Tetapi sampai saat itu, disarankan untuk menyikat gigi secara teratur dan menjaga kebersihan mulut dengan baik. Fakta lainnya adalah bahwa penyakit alzheimer terkait dengan sejumlah kondisi lain dan bukan hanya penyakit gusi. Penelitian yang ada menunjukkan jenis bakteri lain dan virus herpes tipe 1 juga dapat ditemukan pada otak penyakit alzheimer. Orang dengan down sindrom juga berisiko lebih tinggi terkena penyakit alzheimer, seperti juga orang yang mengalami cedera kepala parah. Penelitian juga menunjukkan beberapa kondisi yang berhubungan dengan penyakit kardiovaskular dapat meningkatkan risiko penyakit Alzheimer.
Sebuah penelitian baru Amerika Serikat (AS) yang diterbitkan dalam Science Advances merinci bagaimana jenis bakteri porphyromonas gingivalis—atau P. gingivalis—yang terkait dengan penyakit gusi telah ditemukan pada otak pasien penderita penyakit alzheimer. Tes pada tikus juga menunjukkan bagaimana bug menyebar dari mulut mereka ke otak di mana ia menghancurkan sel-sel saraf.
Dilansir dari Independent, laporan tersebut dilakukan dan didanai sendiri oleh pendiri perusahaan farmasi AS Cortexyme, yang meneliti penyebab alzheimer dan gangguan degeneratif lainnya. Para ilmuwan dari perusahaan obat San Francisco akan meluncurkan uji coba manusia akhir tahun ini. Fase pertama penyakit gusi disebut gingivitis. Ini terjadi ketika gusi menjadi meradang sebagai respons terhadap akumulasi plak bakteri pada permukaan gigi.
Gingivitis dialami oleh hampir setengah dari semua orang dewasa tetapi umumnya dapat disembuhkan. Jika gingivitis dibiarkan tidak diobati, kantong sub-gingiva terbentuk antara gigi dan gusi, yang diisi oleh bakteri. Kantong-kantong ini mengindikasikan gingivitis telah berubah menjadi periodontitis. Pada tahap ini menjadi hampir tidak mungkin untuk menghilangkan bakteri, meskipun perawatan gigi dapat membantu mengendalikan pertumbuhan mereka.
Risiko penyakit gusi meningkat secara signifikan pada orang dengan kebersihan mulut yang buruk. Faktor-faktor seperti merokok, obat-obatan, genetika, pilihan makanan, pubertas dan kehamilan, semuanya dapat berkontribusi terhadap perkembangan kondisi tersebut. Meski penyakit gusi tidak hanya disebabkan oleh P. gingivalis, sekelompok organisme termasuk treponema denticola, tannerella forsythia dan bakteri lain juga berperan dalam penyakit mulut kompleks ini.
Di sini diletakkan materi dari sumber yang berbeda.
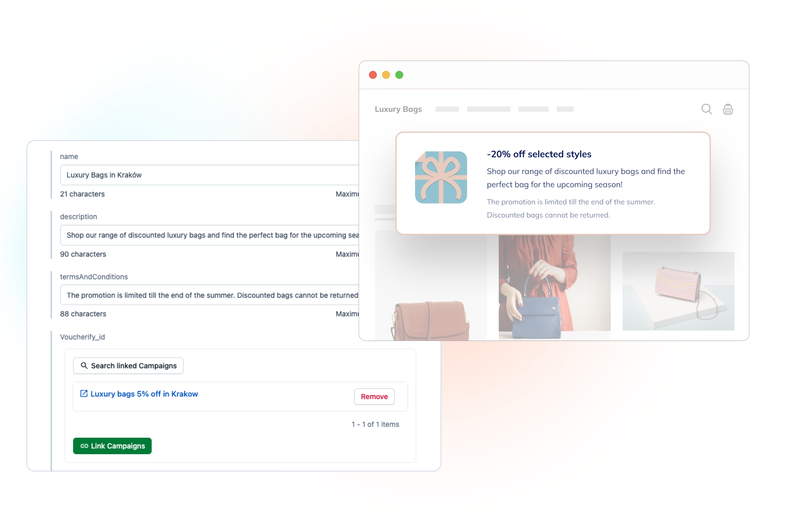Open the pink chain bag product thumbnail
Image resolution: width=812 pixels, height=516 pixels.
(x=678, y=291)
Studi selanjutnya menemukan bahwa bakteri ini yang bertanggung jawab atas berbagai bentuk penyakit gusi yang dapat bermigrasi dari mulut ke otak pada tikus. Saat masuk ke otak, P. gingivalis dapat mereproduksi semua fitur khas penyakit alzheimer. Penelitian AS baru-baru ini menemukan bakteri penyakit gusi kronis pada otak pasien penyakit alzheimer memberikan tambahan bukti berbasis penelitian yang sangat kuat.
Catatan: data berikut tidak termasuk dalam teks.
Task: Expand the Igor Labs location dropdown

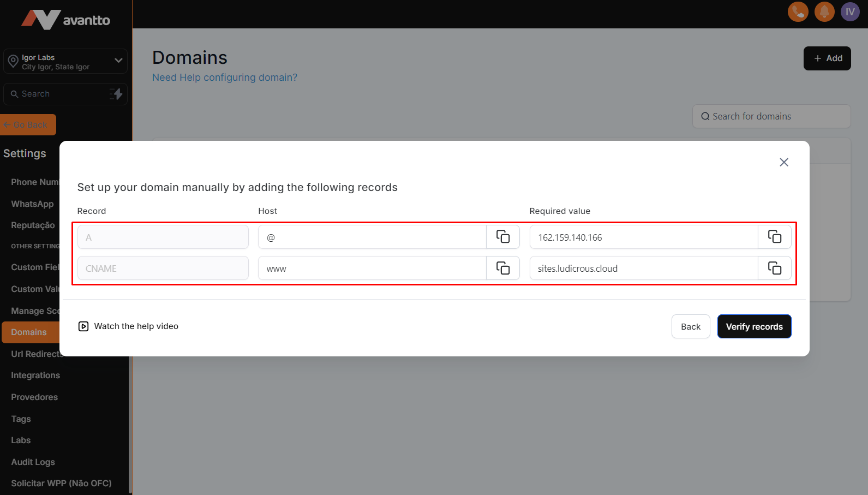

Penting untuk diingat bahwa tidak semua orang yang menderita penyakit gusi menderita penyakit alzheimer, dan tidak semua orang yang menderita penyakit alzheimer menderita penyakit gusi. Untuk mengetahui siapa yang berisiko, para ilmuwan perlu mengembangkan tes yang dapat menunjukkan kepada dokter gigi siapa yang harus ditargetkan. Dokter gigi kemudian dapat memberi nasihat kepada orang-orang itu tentang bagaimana mereka dapat mengurangi risiko mengembangkan penyakit alzheimer melalui manajemen kesehatan mulut yang lebih baik.
Tetapi sampai saat itu, disarankan untuk menyikat gigi secara teratur dan menjaga kebersihan mulut dengan baik. Fakta lainnya adalah bahwa penyakit alzheimer terkait dengan sejumlah kondisi lain dan bukan hanya penyakit gusi. Penelitian yang ada menunjukkan jenis bakteri lain dan virus herpes tipe 1 juga dapat ditemukan pada otak penyakit alzheimer. Orang dengan down sindrom juga berisiko lebih tinggi terkena penyakit alzheimer, seperti juga orang yang mengalami cedera kepala parah. Penelitian juga menunjukkan beberapa kondisi yang berhubungan dengan penyakit kardiovaskular dapat meningkatkan risiko penyakit Alzheimer.